## Excerpt to read
I am so tired of going from burst of outrage to burst of outrage in Alberta.

Ok. I can get through this…

earls sourceA local restaurant chain, Earl’s, announced that they were pleased to be the first chain in North America to serve certified humane beef as part of their commitment to conscious sourcing. Apparently Earl’s could not find a source of enough Canadian beef that was certified to meet their expectations, so they are getting their beef from a Kansas producer.

It is so weird to see that so many Albertans conflate a local industry with a purchasing obligation for local consumers.

Yes, Earls started in Edmonton. Yes, Earl’s headquarters is in Vancouver. Yes, both of those are in Canada. But what isn’t in Canada is a process to certify that beef is produced in a humane way. That’s the problem.

It’s also distressing to see Albertans acting as if this is an out of the blue attack on Alberta beef producers.

It’s not out of the blue. Unless you live under a rock you’ve probably seen this ad by A&W about using beef raised with out any added hormones or steroids. Or this story about McDonald’s switching to cage free eggs. The precedent is there. There is growing consumer concern about animal welfare.  Earls, and A&W, and McDonalds are not creating this issue, they are responding to it.

It was not an attack, it was a business decision. What this move by Earl’s makes them is an innovator and an industry leader, not a saboteur. It’s not an attempt to do anything more than respond to market trends. That’s what resilient, strong companies do.

## Stored data
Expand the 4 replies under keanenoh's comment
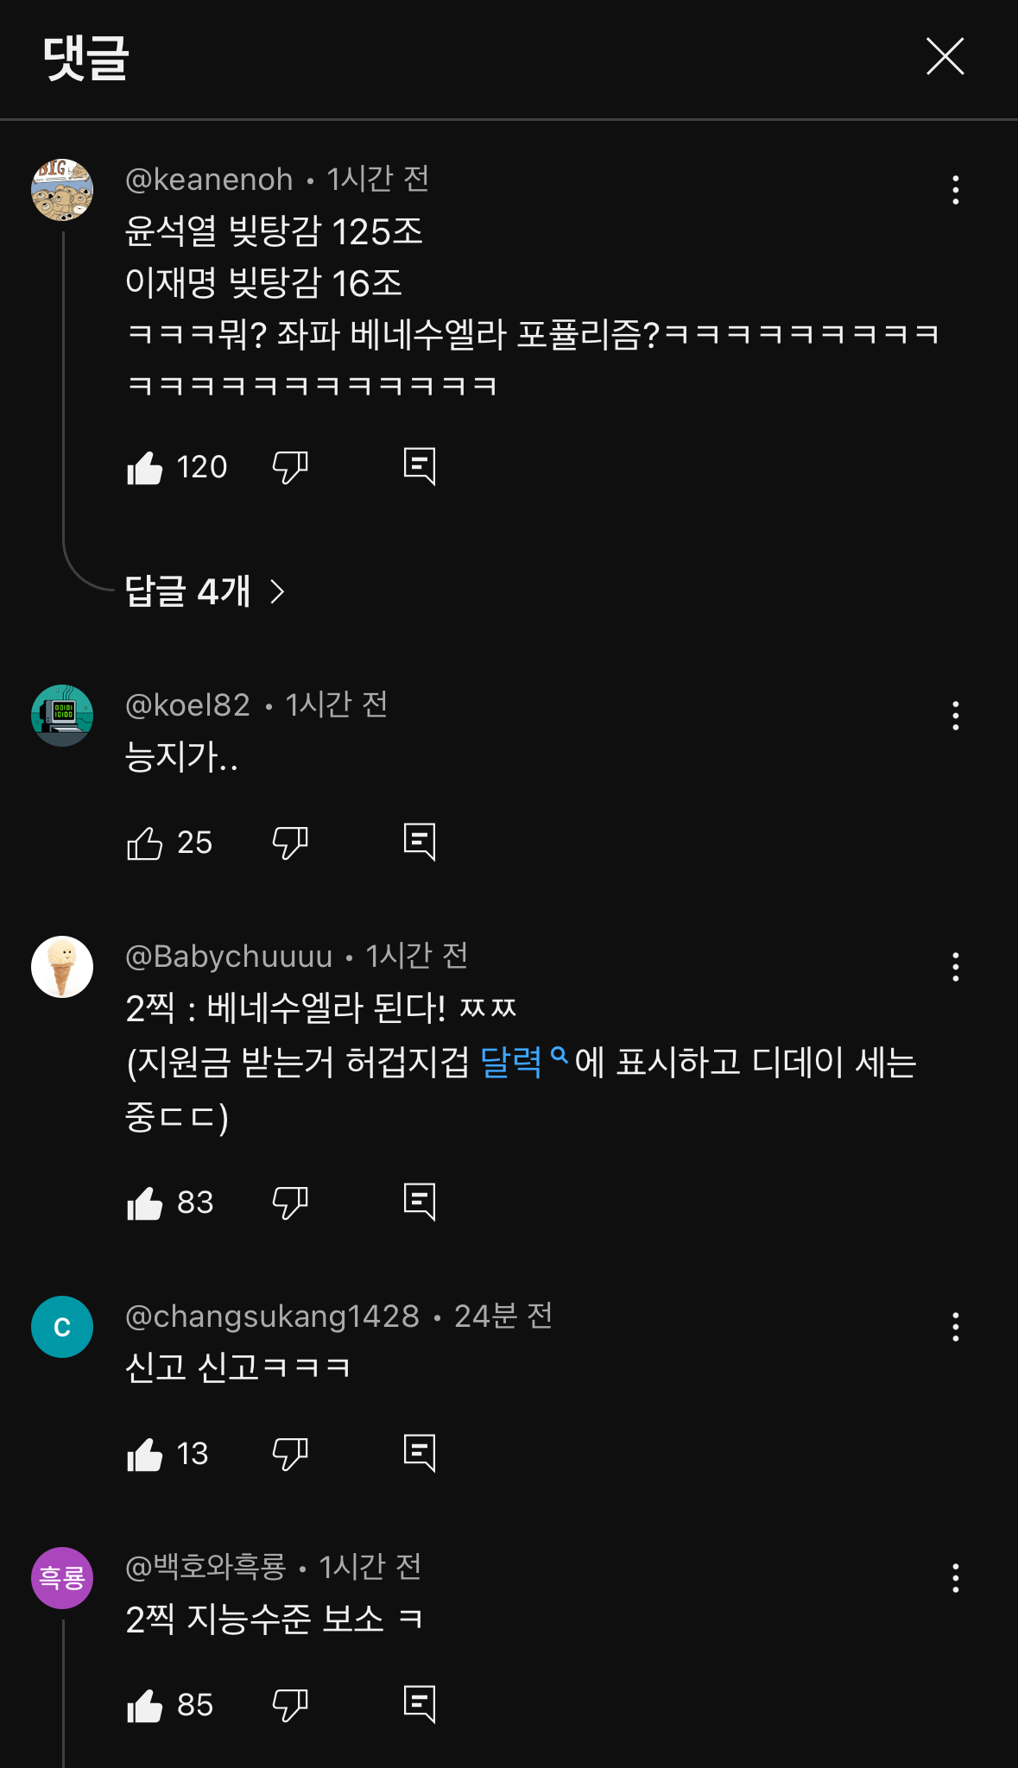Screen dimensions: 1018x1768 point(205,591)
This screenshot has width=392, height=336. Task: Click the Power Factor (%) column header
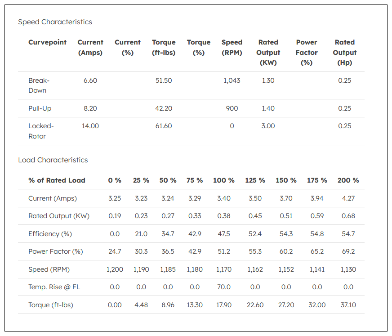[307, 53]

## Exercise A
In the piece on Earl's beef, where is the chain getting its beef from?
## Exercise B
Please copy the stretch from "It is so weird" through "Alberta beef producers." in the piece on Earl's beef, word for word.
## Exercise C
Continue the piece on Earl's beef, starting after its final sentence.

## Right answer A
From a Kansas producer.

## Right answer B
It is so weird to see that so many Albertans conflate a local industry with a purchasing obligation for local consumers.

Yes, Earls started in Edmonton. Yes, Earl’s headquarters is in Vancouver. Yes, both of those are in Canada. But what isn’t in Canada is a process to certify that beef is produced in a humane way. That’s the problem.

It’s also distressing to see Albertans acting as if this is an out of the blue attack on Alberta beef producers.

## Right answer C
Also worth noting: the point is only marginally whether the beef is raised humanely. The point is the certification the producer provides. The point is a standardization and definition of the minimum acceptable treatment of animals raised for food.

This is not a targeted snub of Alberta beef producers. It could be an accidental rebuke of Alberta’s cattle industry for not staying ahead of the curve though. Another company, an American company, beat them to the punch and were earlier to respond to a growing market demand. It’s a pretty poor business model where producers get angry at consumers for choosing what product they want and going to the business that gives it to them.

I guess Earl’s didn’t consult the Alberta industry when they made their decision. I didn’t consult Safeway when I switched to buying my cheese and pasta at Italian Centre, or my smoked meats at that market in Holes Greenhouse, and I won’t consult them when I start buying my produce at Farmer’s Markets this summer. I’m not clear why consultation was an expectation.

This is not restaurants telling consumers that Alberta beef is not good enough. Earl’s, and MacDonald’s, and A&W are reacting to the shift in consumer perception about the the way animals are treated in all the meat producing sectors – not just beef. They are taking their cues from consumers, not dictating them.

This is not a battle for social license. Social licence is the level of acceptance or approval CONTINUALLY granted to a producer by their consumer. Social license changes over time. Companies have to constantly earn and re-earn social license. Companies need to conduct constant environmental scans and maintain an awareness of shifts in their market.

Alberta beef producers could have Earl’s as a customer if they want Earl’s as a customer. Earl’s is no longer their customer because that is what happens in a free market when you don’t/can’t give the customer what it wants. Earl’s want a certification. If the Alberta beef industry is already doing all these things then this is an easy fix for them. All they have to do is finish development of the certification program. If they can’t then they need to address gaps in industry standards, because this is where the future of the industry lies – in open, transparent and humane standards for the production of animal products.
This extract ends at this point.